= Crawford Carrick-Anderson =

Scottish downhill mountainbiker and skier

Crawford Carrick-Anderson (born 1970) is a Scottish former World Cup downhill mountainbiker and skier. He is profoundly deaf.

As a professional cyclist he raced UCI Downhill World Cups for the Giant factory team, competed in the UCI Mountain Bike World Championships – classifying 9th overall in 1999 and 13th in 2002 – finished in 2nd (1999) and 3rd (2000) in the British National Mountain Biking Championships Downhill discipline, and was Scottish champion five times. After retiring in 2005 he continued to compete strongly at national age-group levels in other off-road disciplines such as Enduro and Cyclo-cross. His children are also active in the sport; son Corran competed in the UCI Mountain Bike & Trials World Championships in 2020 and 2021 in the Junior Cross-Country and Team relay events.

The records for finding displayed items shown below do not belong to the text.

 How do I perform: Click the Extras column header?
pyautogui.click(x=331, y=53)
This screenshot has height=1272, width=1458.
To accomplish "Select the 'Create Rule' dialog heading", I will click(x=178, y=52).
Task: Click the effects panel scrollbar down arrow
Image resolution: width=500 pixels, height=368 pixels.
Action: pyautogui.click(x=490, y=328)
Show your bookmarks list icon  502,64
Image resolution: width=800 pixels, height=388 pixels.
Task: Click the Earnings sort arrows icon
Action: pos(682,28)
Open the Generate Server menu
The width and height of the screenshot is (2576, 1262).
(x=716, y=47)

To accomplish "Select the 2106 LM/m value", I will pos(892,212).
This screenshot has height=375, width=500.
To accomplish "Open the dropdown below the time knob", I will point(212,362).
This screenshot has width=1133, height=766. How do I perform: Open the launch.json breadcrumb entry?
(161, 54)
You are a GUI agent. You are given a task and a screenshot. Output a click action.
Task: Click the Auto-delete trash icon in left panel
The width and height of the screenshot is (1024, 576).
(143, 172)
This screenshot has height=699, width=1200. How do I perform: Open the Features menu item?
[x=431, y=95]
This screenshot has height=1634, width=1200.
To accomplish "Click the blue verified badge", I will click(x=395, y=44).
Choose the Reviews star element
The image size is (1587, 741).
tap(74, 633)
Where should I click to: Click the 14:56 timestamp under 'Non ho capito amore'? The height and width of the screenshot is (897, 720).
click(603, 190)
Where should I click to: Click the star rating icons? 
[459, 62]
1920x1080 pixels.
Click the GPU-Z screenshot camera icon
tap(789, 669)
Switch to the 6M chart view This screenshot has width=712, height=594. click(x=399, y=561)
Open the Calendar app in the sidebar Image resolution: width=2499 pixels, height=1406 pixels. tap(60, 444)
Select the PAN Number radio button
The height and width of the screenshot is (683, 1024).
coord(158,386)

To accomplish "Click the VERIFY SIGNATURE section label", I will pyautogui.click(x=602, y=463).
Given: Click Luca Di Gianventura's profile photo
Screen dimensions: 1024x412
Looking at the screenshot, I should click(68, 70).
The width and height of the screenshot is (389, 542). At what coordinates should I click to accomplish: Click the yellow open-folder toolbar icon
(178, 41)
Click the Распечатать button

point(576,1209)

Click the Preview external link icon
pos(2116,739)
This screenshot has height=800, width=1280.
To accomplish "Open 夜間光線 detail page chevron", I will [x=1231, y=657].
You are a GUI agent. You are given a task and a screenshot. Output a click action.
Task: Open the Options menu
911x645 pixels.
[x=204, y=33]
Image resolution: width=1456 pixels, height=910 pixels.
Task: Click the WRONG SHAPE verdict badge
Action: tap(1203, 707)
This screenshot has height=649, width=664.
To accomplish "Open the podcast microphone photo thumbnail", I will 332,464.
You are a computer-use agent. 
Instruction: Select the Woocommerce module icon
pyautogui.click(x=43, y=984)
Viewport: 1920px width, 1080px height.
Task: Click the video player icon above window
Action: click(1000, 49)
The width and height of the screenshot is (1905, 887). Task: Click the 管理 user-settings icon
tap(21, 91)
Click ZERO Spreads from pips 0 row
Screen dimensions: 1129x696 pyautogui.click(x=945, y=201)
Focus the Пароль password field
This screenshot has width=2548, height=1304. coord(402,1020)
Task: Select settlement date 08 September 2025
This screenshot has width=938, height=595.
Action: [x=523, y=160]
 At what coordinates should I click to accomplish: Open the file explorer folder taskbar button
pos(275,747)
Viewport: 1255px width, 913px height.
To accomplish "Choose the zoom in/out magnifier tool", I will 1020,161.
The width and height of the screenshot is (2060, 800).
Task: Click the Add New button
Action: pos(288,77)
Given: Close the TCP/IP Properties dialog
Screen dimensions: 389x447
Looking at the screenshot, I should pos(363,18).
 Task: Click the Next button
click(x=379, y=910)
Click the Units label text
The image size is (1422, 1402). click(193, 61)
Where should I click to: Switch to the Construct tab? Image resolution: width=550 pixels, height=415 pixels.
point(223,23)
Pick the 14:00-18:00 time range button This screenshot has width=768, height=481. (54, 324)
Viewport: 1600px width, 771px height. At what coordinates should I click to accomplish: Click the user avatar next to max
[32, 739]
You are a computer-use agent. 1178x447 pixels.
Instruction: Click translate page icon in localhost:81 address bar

Originally from Dunblane, Carrick-Anderson learned to ski in the Cairngorms and became the Scottish Junior Champion in slalom skiing. He subsequently spent six years on the British Ski Team, and claimed medals in the sport in several editions of the Winter Deaflympics. By the time he quit skiing at the age of 23, he was Britain's highest ranked Slalom Skier. His younger sister Emma represented Great Britain as an alpine skier at four Winter Olympic Games.

Carrick-Anderson purchased his first trials motorbike at the age of 12, and competed at National and International level. Away from sport, he works as a sign maker and printer, based in Peebles.